Ik heb het duidelijk niet over de stroming van de sociaal-democratie waartoe bijvoorbeeld SP.a en PS behoren. Die laatste twee behoren tot wat politologen de “luister naar wat ik zeg, maar kijk vooral niet naar wat ik doe”-stroming gedoopt hebben. Als het in Hongarije niet meer lukt, valt er internationaal misschien nog een of ander mandaat te versieren als teken van waardering voor de moed van Gyurcsany om de “waarheid” te zeggen aan de bevolking, en de eer van de sociaal-democratie hoog te houden in dat deel van de wereld.
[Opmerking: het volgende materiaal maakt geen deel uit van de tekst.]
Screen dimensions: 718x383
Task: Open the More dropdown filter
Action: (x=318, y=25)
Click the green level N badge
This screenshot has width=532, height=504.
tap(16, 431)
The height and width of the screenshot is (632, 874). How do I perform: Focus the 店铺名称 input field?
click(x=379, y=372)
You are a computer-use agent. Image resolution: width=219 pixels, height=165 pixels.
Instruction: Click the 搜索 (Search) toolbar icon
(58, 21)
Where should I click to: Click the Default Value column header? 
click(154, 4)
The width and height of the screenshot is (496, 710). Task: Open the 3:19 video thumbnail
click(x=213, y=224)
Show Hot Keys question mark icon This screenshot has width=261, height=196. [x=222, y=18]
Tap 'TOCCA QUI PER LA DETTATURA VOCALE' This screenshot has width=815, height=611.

Meer dan een decennium na de val van het IJzeren Gordijn is het duidelijk dat nog niet alle politici in die regio de transformatie van een stalinistische planeconomie naar de burgerlijke democratie hebben verteerd. Liegen en bedriegen om herverkozen te geraken is een onderdeel van het kapitalistische politieke spel, en tot daar hebben ze het begrepen. Alleen moeten ze dat kunnen volhouden na de verkiezingen.
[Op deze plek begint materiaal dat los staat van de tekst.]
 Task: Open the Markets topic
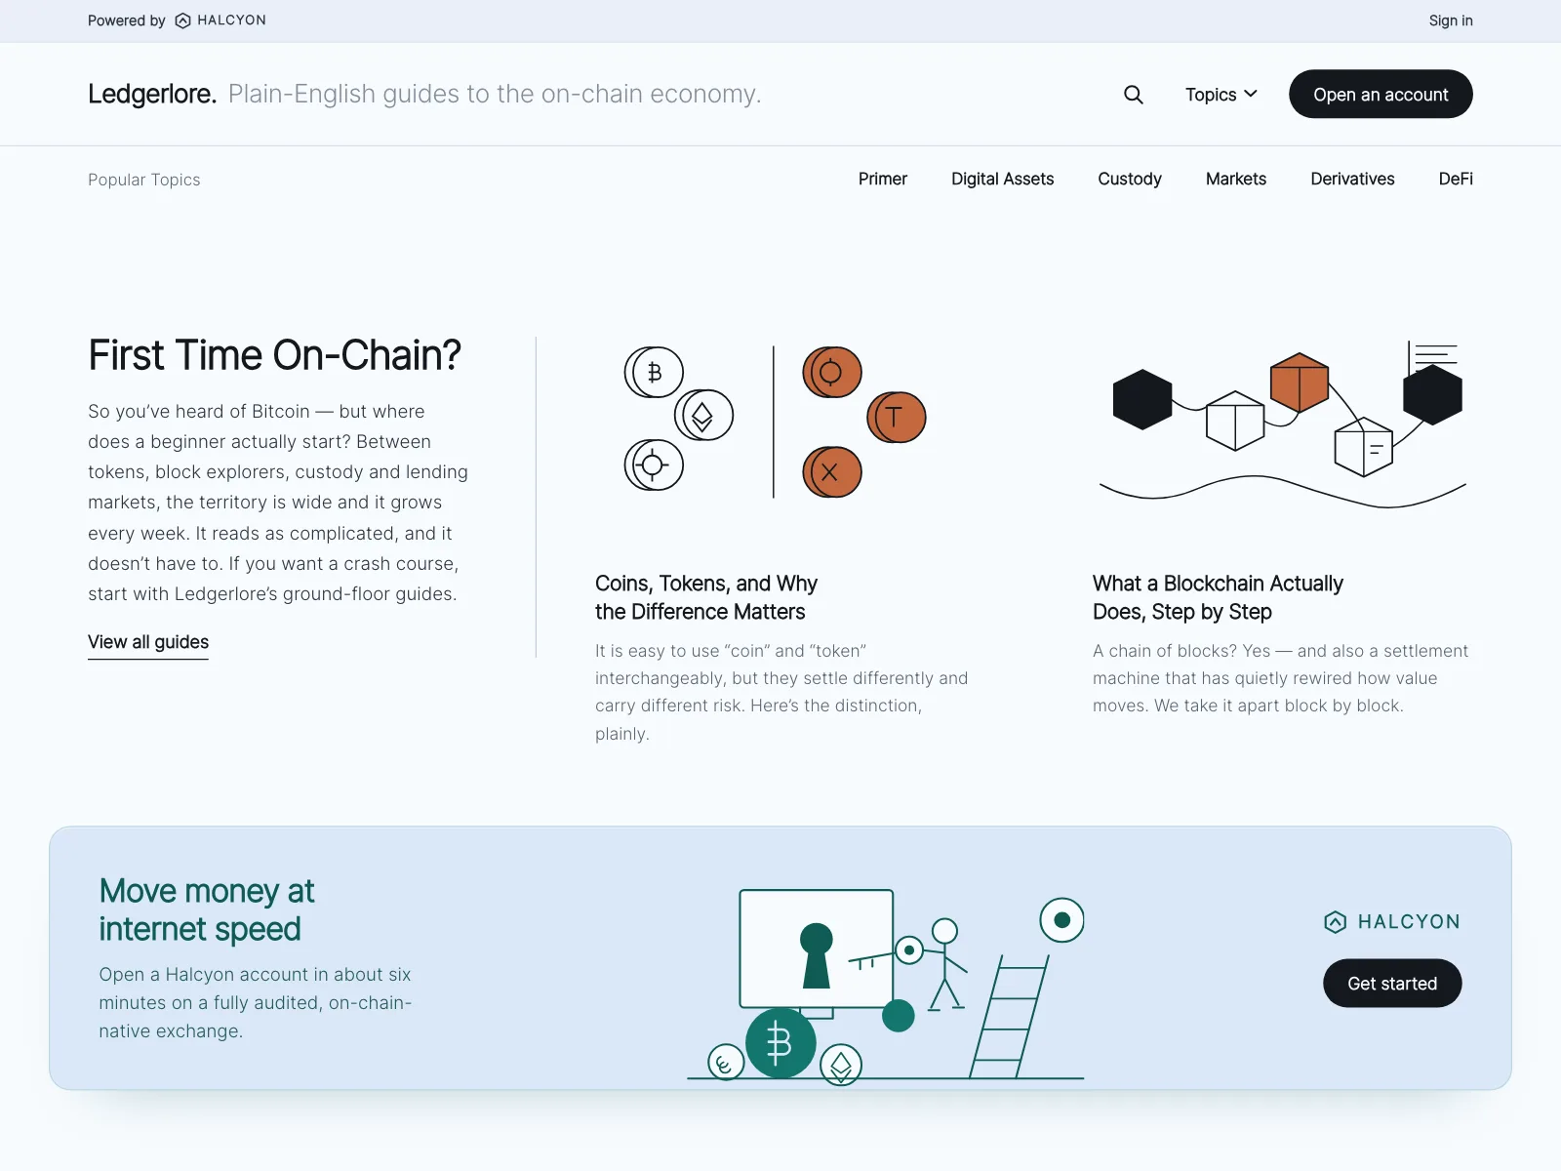coord(1235,179)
De waarheid vertellen aan de bevolking is iets voor de memoires, als de burgerlijke politicus op pensioen is. Dat onderdeeltje hebben ze blijkbaar nog niet goed onder de knie. Vandaar misschien dat de meeste regeringen het niet al te lang uithouden.
Het protest komt – als we de kranten moeten geloven – vooral van rechtse tot extreem-rechtse hoek. Misschien is dit een gevolg van het feit dat de partij van Gyurcsany door het leven gaat als “socialistisch” en de man zelf ooit een voornaam lid was van de stalinistische Communistische Partij, voor de val van het IJzeren Gordijn.
De rechtse partijen hebben echter geen antwoord, laat staan een alternatief voor de besparingsplannen van de huidige paarse regering in Hongarije. Het enige wat ze te bieden hebben, is de romantische illusie dat het vroeger – en dan bedoel ik heel veel vroeger – allemaal beter was.
We zullen zien hoe de toestand evolueert, maar als er geen duidelijk alternatief komt vanuit de arbeidersbeweging zal de beweging wellicht doodbloeden. Of zal er een andere zondebok gezocht en gevonden worden voor de economische malaise waarin het land verkeerd.